Ibti was thinking about a good title for this problem that would fit the round theme (numerus ternarium). He immediately thought about the third derivative, but that was pretty lame so he decided to include the best band in the world — Three Days Grace.

You are given a multiset $A$ with initial size $n$ , whose elements are integers between $1$ and $m$ . In one operation, do the following:

• select a value $x$ from the multiset $A$ , then
• select two integers $p$ and $q$ such that $p, q > 1$ and $p \cdot q = x$ . Insert $p$ and $q$ to $A$ , delete $x$ from $A$ .

Note that the size of the multiset $A$ increases by $1$ after each operation.

We define the balance of the multiset $A$ as $\max(a_i) - \min(a_i)$ . Find the minimum possible balance after performing any number (possible zero) of operations.

The first line of the input contains a single integer $t$ ( $1 \le t \le 10^5$ ) — the number of test cases.

The second line of each test case contains two integers $n$ and $m$ ( $1 \le n \le 10^6$ , $1 \le m \le 5 \cdot 10^6$ ) — the initial size of the multiset, and the maximum value of an element.

The third line of each test case contains $n$ integers $a_1, a_2, \ldots, a_n$ ( $1 \le a_i \le m$ ) — the elements in the initial multiset.

It is guaranteed that the sum of $n$ across all test cases does not exceed $10^6$ and the sum of $m$ across all test cases does not exceed $5 \cdot 10^6$ .

For each test case, print a single integer — the minimum possible balance.

In the first test case, we can apply the operation on each of the $4$ s with $(p,q) = (2,2)$ and make the multiset $\{2,2,2,2,2,2,2\}$ with balance $\max(\{2,2,2,2,2,2,2\}) - \min(\{2,2,2,2,2,2,2\}) = 0$ . It is obvious we cannot make this balance less than $0$ .

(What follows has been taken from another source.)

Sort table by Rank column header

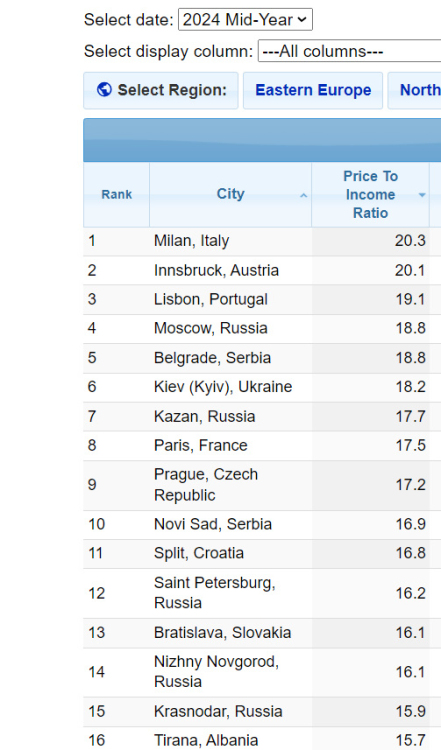coord(116,195)
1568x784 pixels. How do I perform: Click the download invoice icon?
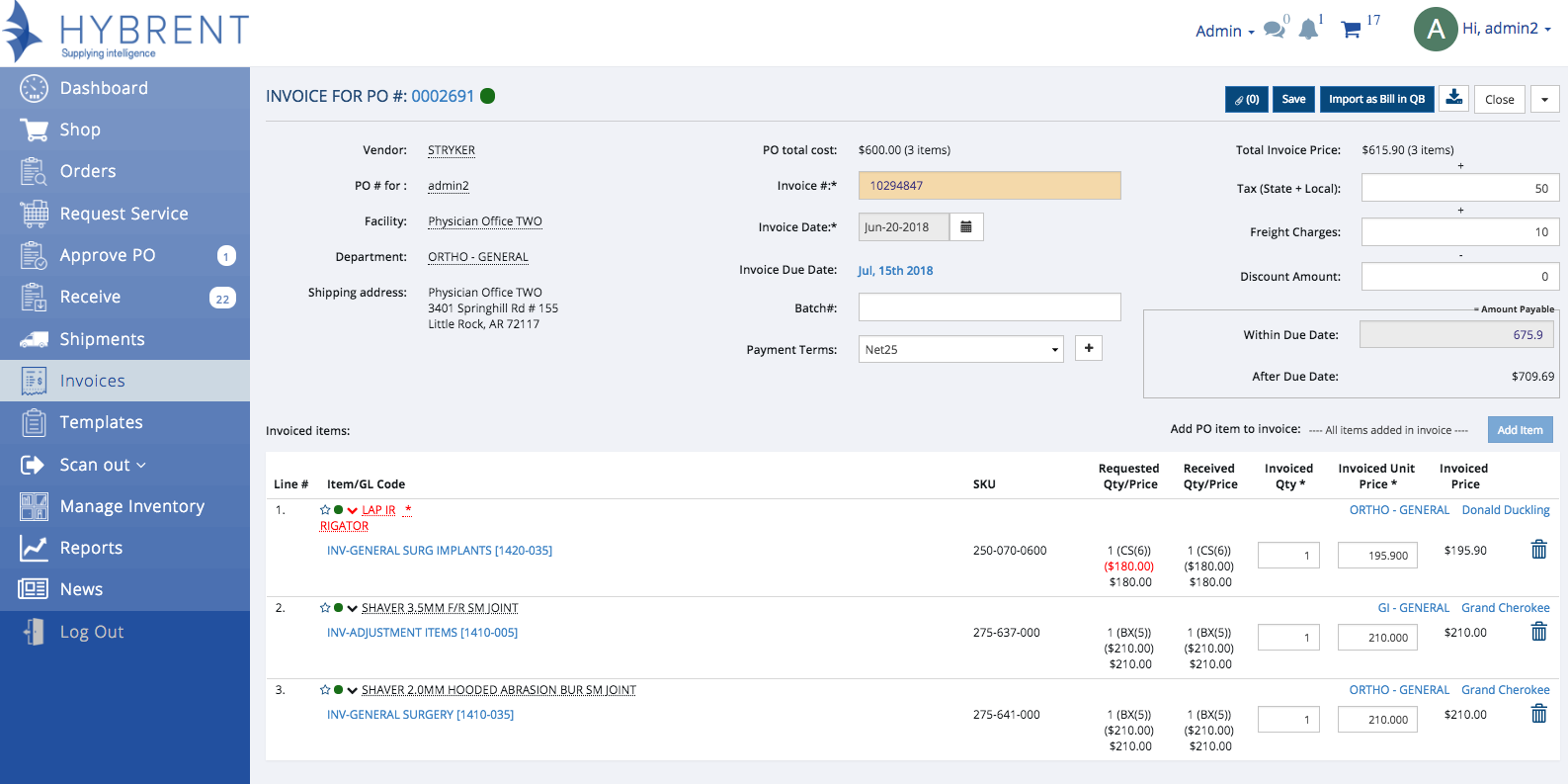[1454, 98]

In the second test case, we can apply an operation on $12$ with $(p,q) = (3,4)$ . After this our multiset will be $\{3,4,2,3\}$ . We can make one more operation on $4$ with $(p,q) = (2,2)$ , making the multiset $\{3,2,2,2,3\}$ with balance equal to $1$ .

In the third test case, we can apply an operation on $35$ with $(p,q) = (5,7)$ . The final multiset is $\{6,5,7\}$ and has a balance equal to $7-5 = 2$ .

In the forth test case, we cannot apply any operation, so the balance is $5 - 1 = 4$ .